The involvement or not of government aside, the macroeconomic picture for Wal-Mart looks dismal. Even with Wal-Mart's sneaky moves to reduce taxes, it looks like their growth figures are lagging. One can't help but wonder if it is their own doing?? Proof that it might not pay to run your employees ragged... or hide out in a tax shelter.

Time to face the music?

"Since Lee Scott took over as Wal-Mart CEO in January 2000, the stock [is down] 5 percent."


The article goes on to point out that Target is, well, more on target... "... versus a 104 percent gain in Target," J.P. Morgan analyst Charles Grom wrote in a note to clients Monday."

I wonder what kind of tax practices Target employs. Ethical, maybe?

Anonymous said...

how can there not be always available 'loopholes' and schemes when corp. taxes are determined by an accounting of transfers as though they are 'arms length'. Failure to make use of a unitary or combined method which brings in affiliated entities pretty much guarantees outcomes such as posted and can be expected to continue so long as capital is in control.
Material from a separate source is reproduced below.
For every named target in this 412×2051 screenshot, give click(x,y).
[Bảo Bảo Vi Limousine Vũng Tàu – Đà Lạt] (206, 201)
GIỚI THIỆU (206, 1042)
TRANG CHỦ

Could it be that Wal-Mart has been more impacted by what has been a stagnant/declining working class income and weaker than officially portrayed post-2001 U.S. economy?

Anonymous said...

Other hand, Eliot Spitzer would not, IMO, be considered a 'working class hero' but apparently has been trying to correct the above mentioned.

Clip from the hardly liberal New York Sun, 2/28/07:

The term "loophole" implies a tax provision that can be exploited to produce results the law never intended. That might fit a few of Mr. Spitzer's proposals — such as eliminating Real Estate Investment Trusts as tax shelters. But it's a real stretch for Mr. Spitzer to apply the loophole designation to a provision of tax law that was specifically designed to encourage economic growth by limiting taxes on New York headquartered companies. That's the case with the biggest of the governor's proposed changes, which would raise $215 million a year from large, multistate firms.

The tax provision in question concerns the treatment of income generated by dealings between New York companies and their out-of-state subsidiaries and related companies. Current state law allows parent firms to avoid being taxed on the income of their subsidiaries if they can demonstrate that their "intercorporate" transactions are conducted strictly at arms-length while paying the subsidiaries fair prices for their products and services.

Corporate tax planners — whose job is to legally minimize what their employers pay — have tried to stretch this combined reporting exception by using subsidiary transactions to move profits from New York to less heavily taxed jurisdictions. But New York State has blocked or outlawed flagrant tax avoidance schemes, such as those attributing income earned here to trademarks owned by Delaware holding companies.

Anonymous said...

The raison d'etre of tax attorneys and accountants is to minimize the tax paid by corporations and the rich by whatever means necessary so long as the said means are at least arguably within the law. A fun book to read about such goings-on in Canada is Behind Close Doors (1988) by Canadian journalist Linda McQuaig.

Anonymous said...

Note McQuaig's book isn't so much about the doings of tax attorneys and accountants in Canada as it is about the post-war political struggles about the tax system in Canada. The point about the attorneys &c. comes in along the way.